The following also had to be taken into account Infosoc Directivethe Directive on the harmonization of certain aspects of copyright in the information society:
- Its Art. 5 (5) permits the application of the TDM barrier only in special cases where the normal exploitation of the work is not impaired and the Interests of the rights holder are not unduly violated.
- This is also the case here – in particular, the possibility of competition from AI-generated content is not sufficient, if only because future, not yet foreseeable developments would not allow a legally secure distinction between permissible and impermissible uses.
Finally, the downloaded works were also Legally accessibleas required by §44b UrhG. It was not the original image offered only under license that was downloaded, but a watermarked preview image posted for advertising purposes.

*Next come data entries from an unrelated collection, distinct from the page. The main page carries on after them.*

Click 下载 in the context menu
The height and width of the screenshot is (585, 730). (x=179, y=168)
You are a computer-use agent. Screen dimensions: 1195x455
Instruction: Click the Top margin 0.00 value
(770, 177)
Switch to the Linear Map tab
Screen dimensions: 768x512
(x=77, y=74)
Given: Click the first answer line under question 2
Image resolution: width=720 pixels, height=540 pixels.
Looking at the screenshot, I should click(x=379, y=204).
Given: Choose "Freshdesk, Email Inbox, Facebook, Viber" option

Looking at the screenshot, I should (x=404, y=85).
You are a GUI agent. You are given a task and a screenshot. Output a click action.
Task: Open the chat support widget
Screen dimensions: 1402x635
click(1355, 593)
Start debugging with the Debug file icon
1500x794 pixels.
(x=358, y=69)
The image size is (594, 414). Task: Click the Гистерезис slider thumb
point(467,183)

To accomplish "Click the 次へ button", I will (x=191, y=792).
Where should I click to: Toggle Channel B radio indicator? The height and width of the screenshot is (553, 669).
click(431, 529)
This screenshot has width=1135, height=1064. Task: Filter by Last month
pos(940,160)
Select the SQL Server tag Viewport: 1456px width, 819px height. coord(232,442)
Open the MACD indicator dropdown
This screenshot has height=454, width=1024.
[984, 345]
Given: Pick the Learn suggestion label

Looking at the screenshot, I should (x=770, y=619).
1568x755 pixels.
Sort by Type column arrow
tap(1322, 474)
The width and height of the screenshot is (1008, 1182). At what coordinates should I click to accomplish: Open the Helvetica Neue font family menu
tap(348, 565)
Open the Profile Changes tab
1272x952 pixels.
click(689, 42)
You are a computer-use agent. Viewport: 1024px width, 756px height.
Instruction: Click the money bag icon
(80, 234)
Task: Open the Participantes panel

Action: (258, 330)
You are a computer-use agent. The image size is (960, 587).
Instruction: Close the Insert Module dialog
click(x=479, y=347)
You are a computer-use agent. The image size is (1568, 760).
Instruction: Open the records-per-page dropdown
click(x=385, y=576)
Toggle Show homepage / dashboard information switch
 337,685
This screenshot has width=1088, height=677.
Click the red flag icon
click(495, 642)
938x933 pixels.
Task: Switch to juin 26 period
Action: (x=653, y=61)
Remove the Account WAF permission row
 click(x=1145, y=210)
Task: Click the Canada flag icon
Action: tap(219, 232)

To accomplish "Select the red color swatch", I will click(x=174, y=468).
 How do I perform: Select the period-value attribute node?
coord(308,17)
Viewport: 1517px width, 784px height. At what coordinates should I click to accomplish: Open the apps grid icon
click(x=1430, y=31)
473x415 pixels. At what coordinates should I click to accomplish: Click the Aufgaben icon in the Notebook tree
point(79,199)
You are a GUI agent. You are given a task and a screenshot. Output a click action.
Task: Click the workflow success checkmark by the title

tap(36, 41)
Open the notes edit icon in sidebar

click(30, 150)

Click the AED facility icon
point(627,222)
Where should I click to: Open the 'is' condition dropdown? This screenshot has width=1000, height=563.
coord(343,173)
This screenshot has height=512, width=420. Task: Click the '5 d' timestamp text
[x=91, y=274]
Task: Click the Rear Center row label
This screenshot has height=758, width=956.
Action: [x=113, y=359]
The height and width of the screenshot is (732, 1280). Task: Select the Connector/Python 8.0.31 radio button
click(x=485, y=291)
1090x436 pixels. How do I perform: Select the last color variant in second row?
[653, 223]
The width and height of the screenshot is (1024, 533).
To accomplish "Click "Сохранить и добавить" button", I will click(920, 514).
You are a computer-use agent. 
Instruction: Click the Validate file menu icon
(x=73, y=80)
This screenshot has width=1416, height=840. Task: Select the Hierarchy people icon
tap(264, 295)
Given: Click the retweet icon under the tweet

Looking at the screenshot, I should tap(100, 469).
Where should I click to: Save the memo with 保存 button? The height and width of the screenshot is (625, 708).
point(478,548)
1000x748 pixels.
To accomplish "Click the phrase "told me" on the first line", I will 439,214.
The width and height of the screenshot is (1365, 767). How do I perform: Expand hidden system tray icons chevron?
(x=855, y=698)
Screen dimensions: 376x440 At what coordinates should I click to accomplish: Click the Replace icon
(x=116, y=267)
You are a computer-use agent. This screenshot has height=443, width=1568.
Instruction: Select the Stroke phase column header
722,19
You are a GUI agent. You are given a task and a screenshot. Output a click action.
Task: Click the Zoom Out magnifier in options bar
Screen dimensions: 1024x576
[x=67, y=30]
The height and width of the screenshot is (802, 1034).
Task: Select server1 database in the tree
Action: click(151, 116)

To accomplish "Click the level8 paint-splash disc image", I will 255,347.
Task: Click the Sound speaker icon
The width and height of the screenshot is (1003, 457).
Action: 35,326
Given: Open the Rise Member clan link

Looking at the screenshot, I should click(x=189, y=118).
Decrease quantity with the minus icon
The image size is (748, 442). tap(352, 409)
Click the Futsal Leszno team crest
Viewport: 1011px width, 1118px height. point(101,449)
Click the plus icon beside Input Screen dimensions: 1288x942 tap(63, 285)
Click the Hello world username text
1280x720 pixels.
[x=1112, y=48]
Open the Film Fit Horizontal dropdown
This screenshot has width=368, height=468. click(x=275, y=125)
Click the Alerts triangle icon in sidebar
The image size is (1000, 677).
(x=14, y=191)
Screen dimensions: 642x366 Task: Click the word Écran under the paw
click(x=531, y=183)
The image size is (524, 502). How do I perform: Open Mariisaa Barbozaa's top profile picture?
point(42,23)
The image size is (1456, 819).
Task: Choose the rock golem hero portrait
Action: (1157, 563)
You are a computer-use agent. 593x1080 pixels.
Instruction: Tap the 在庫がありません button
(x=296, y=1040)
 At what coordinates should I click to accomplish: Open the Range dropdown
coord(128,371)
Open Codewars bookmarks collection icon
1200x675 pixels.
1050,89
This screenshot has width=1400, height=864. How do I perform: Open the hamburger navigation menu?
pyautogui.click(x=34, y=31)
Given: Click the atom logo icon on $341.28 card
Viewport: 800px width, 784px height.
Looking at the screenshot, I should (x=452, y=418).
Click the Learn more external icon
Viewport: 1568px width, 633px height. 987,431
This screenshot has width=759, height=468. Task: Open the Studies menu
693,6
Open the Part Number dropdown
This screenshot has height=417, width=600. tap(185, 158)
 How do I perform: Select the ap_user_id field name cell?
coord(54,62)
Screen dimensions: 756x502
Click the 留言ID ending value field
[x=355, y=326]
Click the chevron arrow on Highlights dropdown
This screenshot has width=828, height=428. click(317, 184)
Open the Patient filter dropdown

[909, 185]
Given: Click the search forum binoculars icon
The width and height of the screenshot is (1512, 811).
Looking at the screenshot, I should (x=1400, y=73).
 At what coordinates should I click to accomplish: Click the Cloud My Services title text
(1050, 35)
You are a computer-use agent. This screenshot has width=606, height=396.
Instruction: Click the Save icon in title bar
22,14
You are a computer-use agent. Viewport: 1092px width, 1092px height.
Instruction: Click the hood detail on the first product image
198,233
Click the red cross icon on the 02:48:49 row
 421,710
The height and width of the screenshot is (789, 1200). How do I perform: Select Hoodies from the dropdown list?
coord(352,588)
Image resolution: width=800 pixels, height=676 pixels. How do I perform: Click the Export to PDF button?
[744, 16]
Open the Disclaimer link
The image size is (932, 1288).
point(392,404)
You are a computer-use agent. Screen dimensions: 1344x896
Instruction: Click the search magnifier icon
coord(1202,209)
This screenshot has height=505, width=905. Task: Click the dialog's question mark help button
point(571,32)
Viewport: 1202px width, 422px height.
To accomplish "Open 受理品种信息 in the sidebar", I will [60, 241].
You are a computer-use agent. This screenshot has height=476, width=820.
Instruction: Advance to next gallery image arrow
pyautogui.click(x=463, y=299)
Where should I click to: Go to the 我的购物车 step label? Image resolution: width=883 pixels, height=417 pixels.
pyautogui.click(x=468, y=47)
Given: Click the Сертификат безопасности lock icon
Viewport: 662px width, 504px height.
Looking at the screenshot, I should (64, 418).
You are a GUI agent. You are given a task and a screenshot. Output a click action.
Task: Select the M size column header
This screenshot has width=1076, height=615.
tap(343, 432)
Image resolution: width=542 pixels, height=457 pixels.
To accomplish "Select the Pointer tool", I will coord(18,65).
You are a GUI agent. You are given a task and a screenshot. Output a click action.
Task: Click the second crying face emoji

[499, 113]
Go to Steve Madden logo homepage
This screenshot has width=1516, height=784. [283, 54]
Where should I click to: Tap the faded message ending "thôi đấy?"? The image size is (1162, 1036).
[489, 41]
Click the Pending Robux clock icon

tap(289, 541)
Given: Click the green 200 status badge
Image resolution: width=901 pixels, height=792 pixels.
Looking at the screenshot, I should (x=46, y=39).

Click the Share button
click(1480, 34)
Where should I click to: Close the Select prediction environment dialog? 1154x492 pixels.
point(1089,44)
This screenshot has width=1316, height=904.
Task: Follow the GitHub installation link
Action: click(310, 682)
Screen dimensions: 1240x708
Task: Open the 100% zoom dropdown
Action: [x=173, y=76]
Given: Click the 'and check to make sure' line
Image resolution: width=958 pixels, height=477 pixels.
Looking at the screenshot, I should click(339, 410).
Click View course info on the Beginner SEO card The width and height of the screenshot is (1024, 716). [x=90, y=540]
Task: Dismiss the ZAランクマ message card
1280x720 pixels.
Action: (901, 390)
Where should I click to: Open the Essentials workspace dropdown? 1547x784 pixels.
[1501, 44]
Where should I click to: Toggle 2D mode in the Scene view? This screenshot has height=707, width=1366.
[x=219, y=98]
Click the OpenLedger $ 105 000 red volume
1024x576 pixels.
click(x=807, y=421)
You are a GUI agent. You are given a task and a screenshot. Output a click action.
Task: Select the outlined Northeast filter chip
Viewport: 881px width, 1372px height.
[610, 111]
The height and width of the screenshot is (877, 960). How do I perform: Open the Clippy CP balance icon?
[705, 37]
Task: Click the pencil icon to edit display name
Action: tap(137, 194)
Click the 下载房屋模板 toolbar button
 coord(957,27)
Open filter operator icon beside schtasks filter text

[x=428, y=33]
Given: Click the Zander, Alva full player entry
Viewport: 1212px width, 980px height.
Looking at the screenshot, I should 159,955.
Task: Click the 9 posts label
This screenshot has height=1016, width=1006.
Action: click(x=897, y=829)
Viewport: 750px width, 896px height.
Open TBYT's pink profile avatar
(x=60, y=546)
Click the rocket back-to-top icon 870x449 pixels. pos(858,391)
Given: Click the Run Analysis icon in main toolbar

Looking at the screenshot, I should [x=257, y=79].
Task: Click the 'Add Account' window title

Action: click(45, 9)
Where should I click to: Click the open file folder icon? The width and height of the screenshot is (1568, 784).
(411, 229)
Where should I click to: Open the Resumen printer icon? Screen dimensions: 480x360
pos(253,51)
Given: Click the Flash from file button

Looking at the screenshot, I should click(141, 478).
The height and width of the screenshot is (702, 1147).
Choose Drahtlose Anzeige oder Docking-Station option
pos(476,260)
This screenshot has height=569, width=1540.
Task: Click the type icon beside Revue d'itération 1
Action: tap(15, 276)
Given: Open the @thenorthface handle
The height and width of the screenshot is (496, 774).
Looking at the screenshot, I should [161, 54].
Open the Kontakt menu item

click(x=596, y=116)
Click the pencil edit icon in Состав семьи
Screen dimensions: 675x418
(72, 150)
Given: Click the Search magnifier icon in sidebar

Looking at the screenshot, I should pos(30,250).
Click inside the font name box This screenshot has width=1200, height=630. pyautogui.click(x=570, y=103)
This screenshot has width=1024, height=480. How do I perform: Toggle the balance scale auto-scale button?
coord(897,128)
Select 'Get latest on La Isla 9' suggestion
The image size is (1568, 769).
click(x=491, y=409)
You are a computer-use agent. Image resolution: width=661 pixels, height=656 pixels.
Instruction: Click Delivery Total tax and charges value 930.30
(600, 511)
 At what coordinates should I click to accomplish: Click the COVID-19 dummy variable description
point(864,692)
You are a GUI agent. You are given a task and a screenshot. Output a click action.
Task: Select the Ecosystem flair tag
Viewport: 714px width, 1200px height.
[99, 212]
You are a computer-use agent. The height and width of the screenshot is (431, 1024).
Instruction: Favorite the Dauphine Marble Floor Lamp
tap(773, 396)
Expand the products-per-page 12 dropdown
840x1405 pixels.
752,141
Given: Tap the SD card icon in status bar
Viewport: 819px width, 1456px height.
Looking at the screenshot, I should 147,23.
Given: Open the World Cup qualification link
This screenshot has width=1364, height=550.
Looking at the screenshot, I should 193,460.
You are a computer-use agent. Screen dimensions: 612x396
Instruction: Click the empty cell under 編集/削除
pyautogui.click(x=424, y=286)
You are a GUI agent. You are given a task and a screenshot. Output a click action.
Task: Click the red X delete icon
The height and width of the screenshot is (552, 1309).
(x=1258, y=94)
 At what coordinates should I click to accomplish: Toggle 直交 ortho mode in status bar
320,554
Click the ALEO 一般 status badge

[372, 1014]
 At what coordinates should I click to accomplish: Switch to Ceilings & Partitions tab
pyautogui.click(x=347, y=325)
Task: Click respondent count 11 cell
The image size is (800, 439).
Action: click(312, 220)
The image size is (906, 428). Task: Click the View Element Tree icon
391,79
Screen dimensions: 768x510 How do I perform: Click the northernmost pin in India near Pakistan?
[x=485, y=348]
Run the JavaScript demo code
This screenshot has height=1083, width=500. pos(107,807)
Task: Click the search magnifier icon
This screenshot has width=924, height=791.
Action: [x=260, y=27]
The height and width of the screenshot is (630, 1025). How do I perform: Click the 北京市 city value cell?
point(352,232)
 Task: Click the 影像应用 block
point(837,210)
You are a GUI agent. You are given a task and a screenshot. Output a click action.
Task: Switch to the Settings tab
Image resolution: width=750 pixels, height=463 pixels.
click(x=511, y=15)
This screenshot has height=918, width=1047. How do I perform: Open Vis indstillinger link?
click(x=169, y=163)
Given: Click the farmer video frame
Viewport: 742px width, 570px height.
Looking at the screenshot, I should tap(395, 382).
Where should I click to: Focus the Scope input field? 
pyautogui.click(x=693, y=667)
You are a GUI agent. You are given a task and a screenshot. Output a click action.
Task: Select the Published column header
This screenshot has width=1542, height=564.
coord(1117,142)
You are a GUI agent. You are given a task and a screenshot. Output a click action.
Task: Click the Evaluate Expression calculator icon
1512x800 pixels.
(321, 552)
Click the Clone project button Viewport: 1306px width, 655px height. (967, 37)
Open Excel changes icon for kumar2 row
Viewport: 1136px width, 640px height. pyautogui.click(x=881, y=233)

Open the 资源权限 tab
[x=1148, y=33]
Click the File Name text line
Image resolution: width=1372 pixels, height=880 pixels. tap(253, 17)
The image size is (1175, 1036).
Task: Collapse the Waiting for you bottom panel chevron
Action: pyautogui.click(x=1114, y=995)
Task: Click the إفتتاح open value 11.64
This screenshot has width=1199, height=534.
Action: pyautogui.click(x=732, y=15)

However, the application of Section 44b UrhG is likely to lack an effective Reservation of use fail (also here obiter):
- The reservation of use had been declared by the picture agency, which was authorized to do so as the rights holder, and the plaintiff as the rights holder should be able to invoke it.
- The reservation was formulated clearly enough. The fact that it concerned all published works does not contradict this.
- He was probably also machine-readable. “Machine-readable” should be interpreted as “machine-understandable”. In the opinion of the Regional Court, a reservation written in natural language should also suffice, because such reservations are at least machine-readable with a corresponding AI (the Regional Court again refers to Art. 53 para. 1 lit. c AIA, according to which the strategy of the provider of a GPAIM to comply with copyright law also includes the “identification of and compliance with a […] reservation of rights”). also through the latest technologies” includes”. However, the Regional Court points out that it is probably going against a majority opinion here. Ultimately, however, the question can be left open.